烟、酒、茶、糖。俗世生活的四样物品成为穿插在电影中的有象征意义的道具,韩三明对他所见到的所有男人,外交手段就是烟,一下子就拉近了距离。汗流浃背的工人闷在低劣的烧酒中麻痹着自己,几个人坐下来喝酒,一下子就成了好朋友。茶则是沈红对昔日恩爱生活的伤感追怀。而糖是幸福生活的象征,是么妹和韩三明重温十六年前恩爱的道具。有了这些东西,似乎生活是可以忍受的,可以苟且的,它们成为生活可以延续下去的一线希望。

小城被破坏的生活。这座在长江边存在了二千多年的小城曾被深情地誉为“诗城”,2002年的《南方周末》曾专版推出“三峡,无法告别之奉节篇”。如今到处是破坏,一栋栋人走楼空的房子,被大锤锤成瓦砾堆,杂乱,破旧,地老天荒的末世景象。

小城居民的生活也因为拆迁而全部打乱。在韩三明刚出场的移民办里,一群人为移民费而争吵,一位工作人员大声而烦恼地说:“怎么会没有问题呢?二千多年的城市两年都拆了,问题要慢慢解决。”

因为拆迁,旅馆住宿的费用降到了1.2一夜,摩的司机还敲诈了一元。就这样,这座旅馆很快也被画上了大大的“拆”字。

而在拆迁办里,几桌麻将正打得如火如荼,一个头被打破了的年轻人走进来,打麻将的人都站了起来,抄起家伙冲了出去。

还有那个可笑又可怜的小马哥,他醉心于《英雄本色》中的周润发,处处刻意模仿,在小城从事着拿人钱财替人打架的勾当。他喜欢《上海滩》的主题曲,出口便是“人在江湖,身不由己。”“有事你找我。”出场几次,一次被人五花大绑捆在编织袋里,另一次则被埋在瓦砾堆里丢了性命。最后一条小油轮带走了他的尸体。他是这座小城社会治安的一盏红灯。
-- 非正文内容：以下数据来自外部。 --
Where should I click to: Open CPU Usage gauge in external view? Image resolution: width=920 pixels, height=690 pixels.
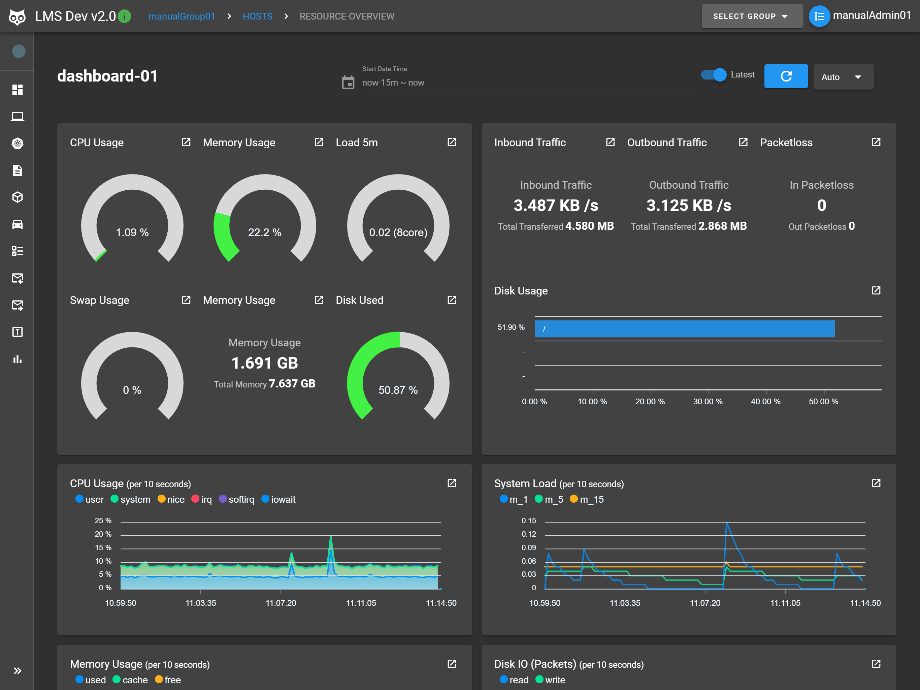[x=186, y=142]
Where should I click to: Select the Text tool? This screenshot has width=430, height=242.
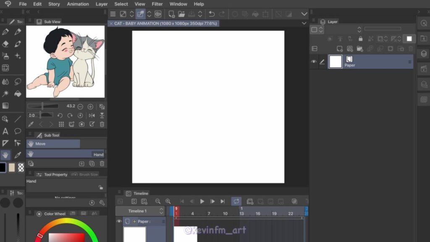point(5,132)
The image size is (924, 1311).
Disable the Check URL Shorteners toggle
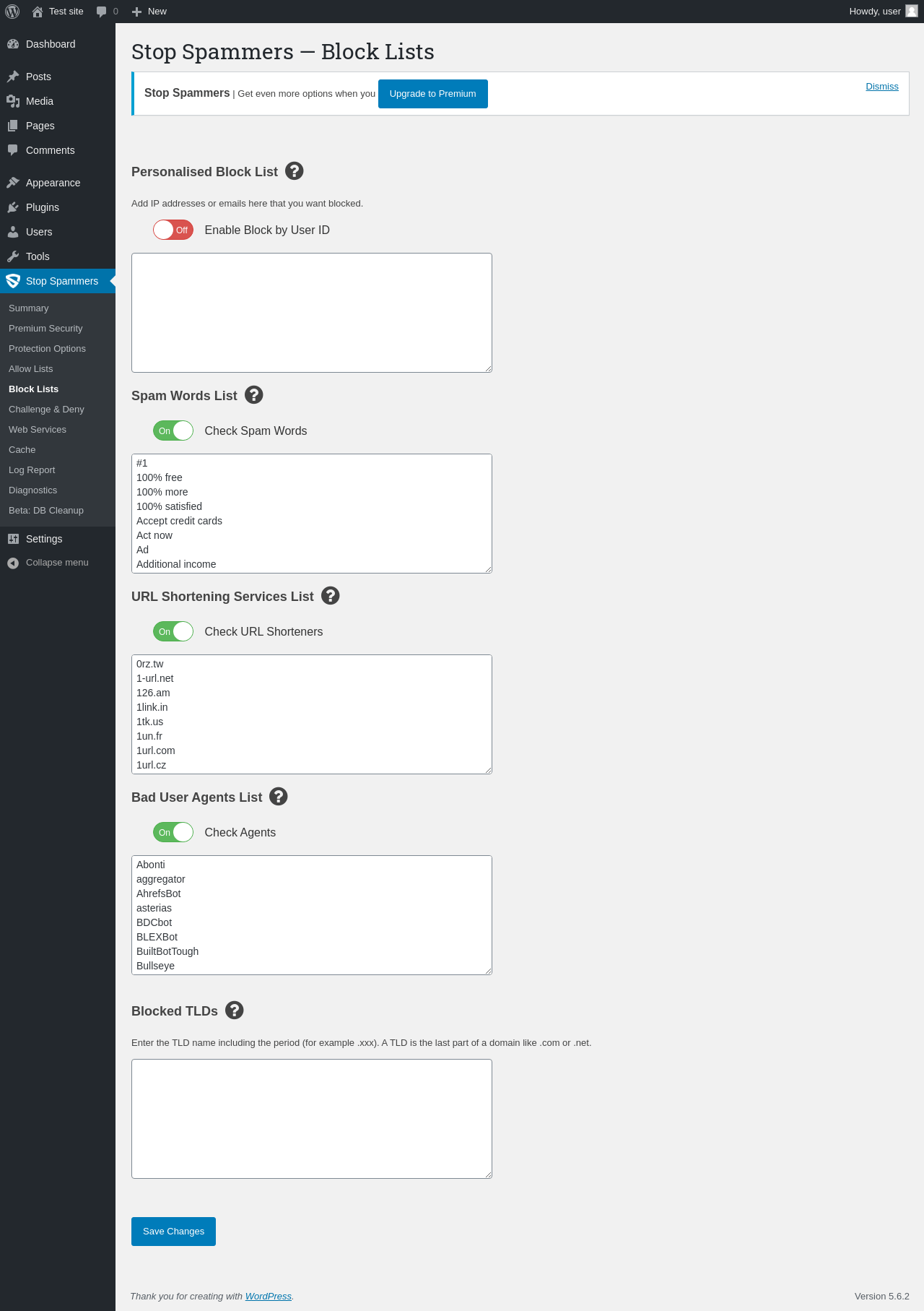pyautogui.click(x=173, y=631)
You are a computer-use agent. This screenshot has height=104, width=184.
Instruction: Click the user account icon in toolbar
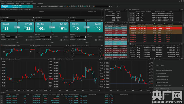pyautogui.click(x=94, y=6)
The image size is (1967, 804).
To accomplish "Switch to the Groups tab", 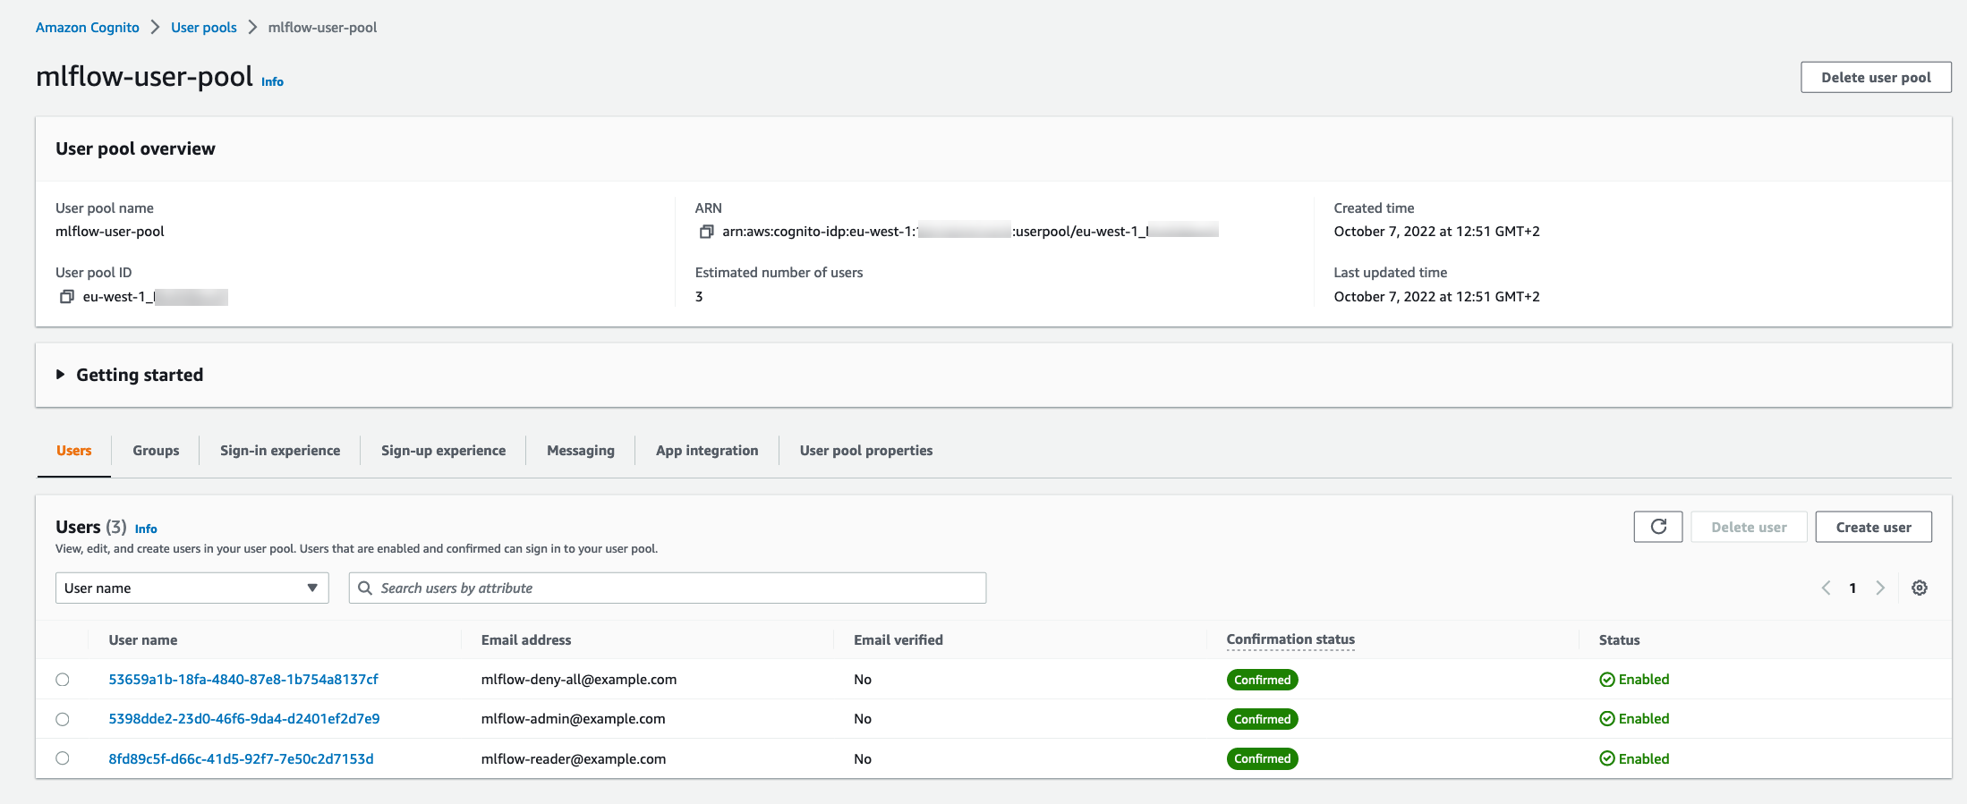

还有另一类人也被改变了命运。码头上一批又一批即将远赴异乡的移民;因为工厂破产,到外地打工把手弄断了,不知该找谁来理论的男人;拦着沈红想当保姆的小姑娘;到东莞去打工的韩三明的女儿和她的同伴们;到万州修高速公路的么妹;明知挖煤很危险,仍然背着包踏上路途的拆迁工人们,他们是这个小城的底层,他们的生活困窘但仍然坚韧地活着。在激荡的大时代里,他们沉默地,温顺地接受命运的安排,又是被肆意掠夺的一群人。他们奉献力量、青春,甚至生命,只为求一个温饱。

而与之形成对比的是,高档俱乐部、麻将桌;江边撩动风情、轻歌曼舞的广场;郭总铮亮的小跑车;很有领袖派头的虹桥设计师大手一挥,于是霓虹闪耀,盛世美景。
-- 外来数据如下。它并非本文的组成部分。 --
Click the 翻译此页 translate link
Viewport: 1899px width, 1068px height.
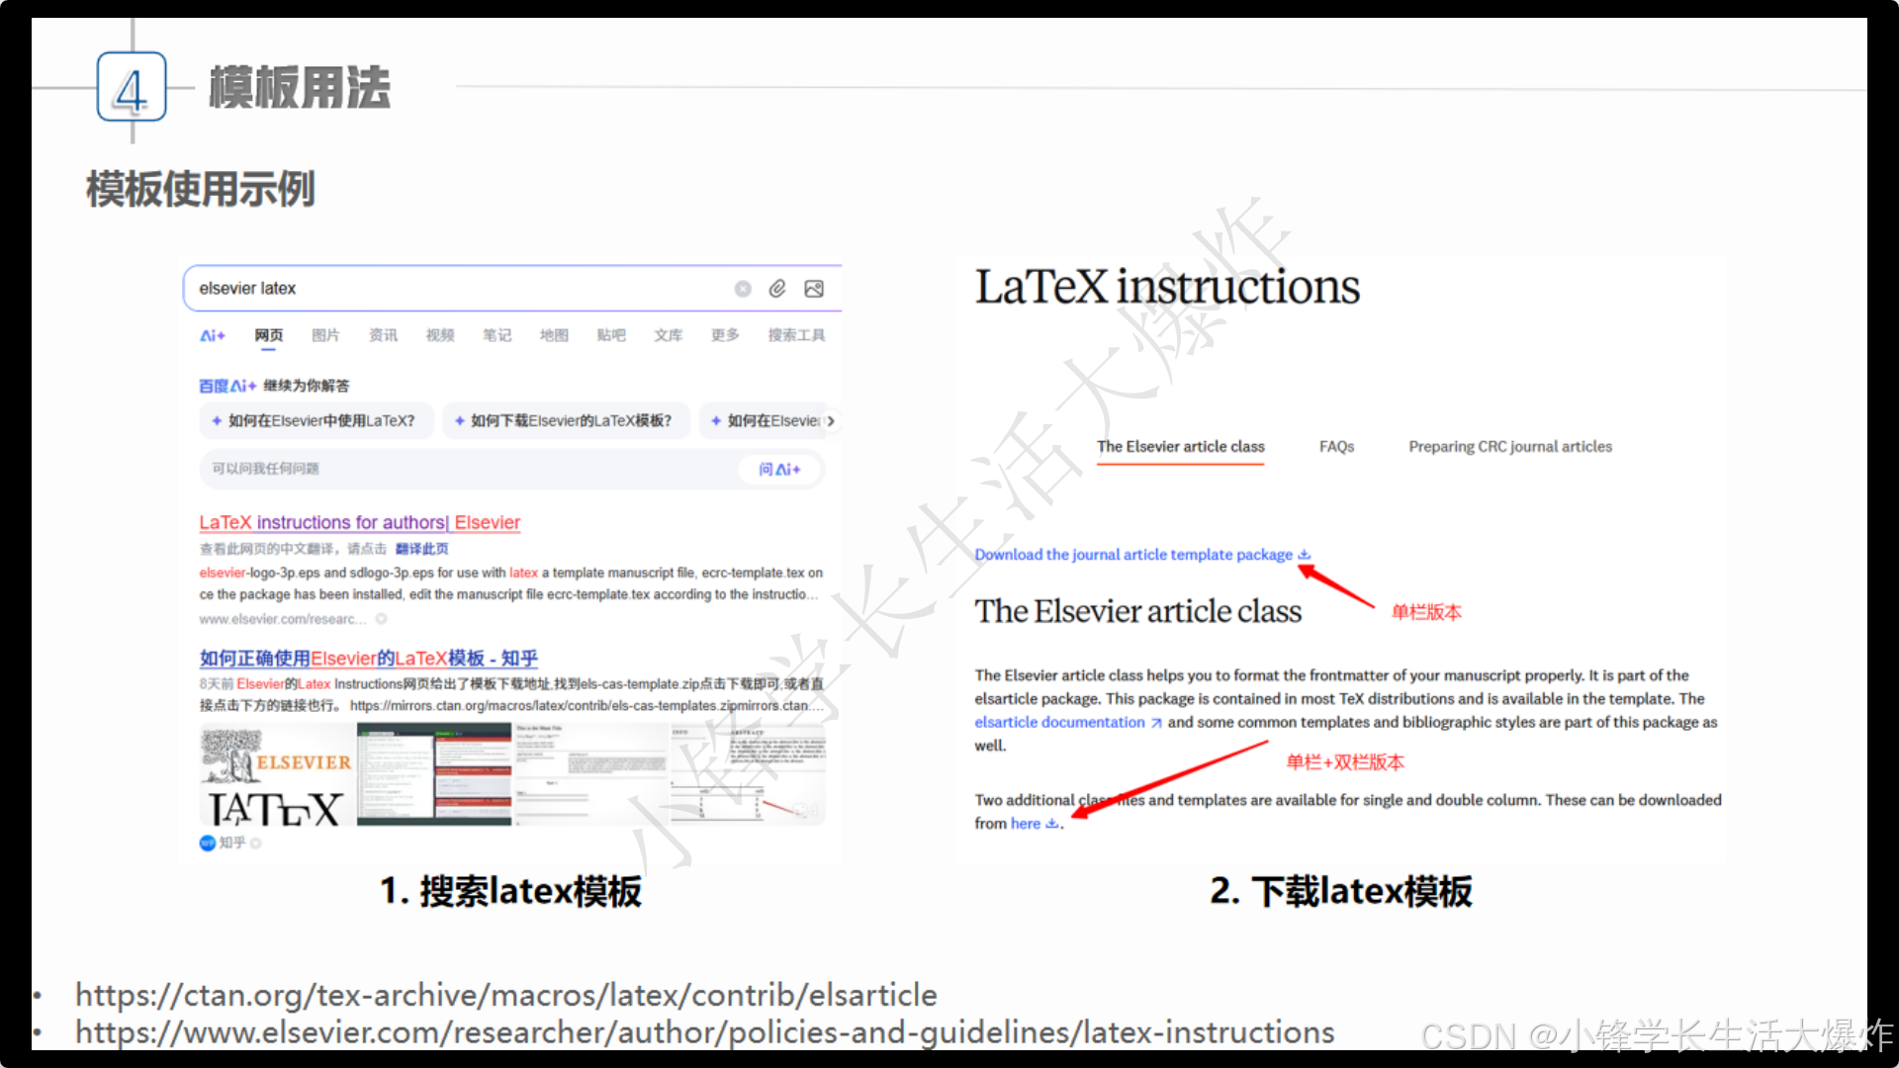(422, 549)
小城里的这两类人,似乎是找不到交集的上层贵族和下层贫民的差距。他们的生活是冰火两重天。反讽的是,山西人郭斌来到奉节找到了发财的机会,成了郭总;而那些汗流浃背整天拆屋的奉节农民,又在一天早晨背上背包踏上了去山西挖煤的道路。

贾导似乎一脚踹到我们正在忍耐着的痛,逼着我们正视这些疼痛,这就像火柴里的微芒,照亮了某些存在的黑窟窿,当太阳的光明普照天地的时候,它们是看不见的,但它们是溃烂的伤口,是繁华似锦的盛世遮盖下的苍凉和疼痛。

被改变的还有故乡。在韩三明和拆迁工人的初次见面,互相介绍时,他们都拿出人民币来印证自己的家乡美,因为夔门和壶口瀑布都印在了人民币上。然而钱上的故乡已经被金钱改变。当韩三明拿着十元钱与现实中的夔门进行对比时,只看到了一片废墟和一条沉滞浊黄的大江,夔门的优美风光已成追忆。日暮乡关何处是,烟波江上使人愁。现实中的故乡已无从寻觅。为寻找生计,刚刚拆完小城的工人们背着寒碜的背包,踏上了去山西挖煤的路程,伴随他们脚步的是川剧《林冲夜奔》凄恻悲怆的歌声:“望家乡,山遥水远,望北方,地厚天高,”原本应在安详宁静的古城生活的人们变成了命如草芥的流民,故乡最终变成十元人民币背面的一道风景。

这是人间深河的悲哀,我们每个人都身在其中。

谁能将他们从这条悲哀的人间深河里拯救出来?或许贾梓柯是残忍的,因为他看透了这个世界,恶人活得光鲜体面,得意洋洋。而好人注定受罪,良善意味着忍受和被掠夺。他们轮番登上奉节那座废城上表演。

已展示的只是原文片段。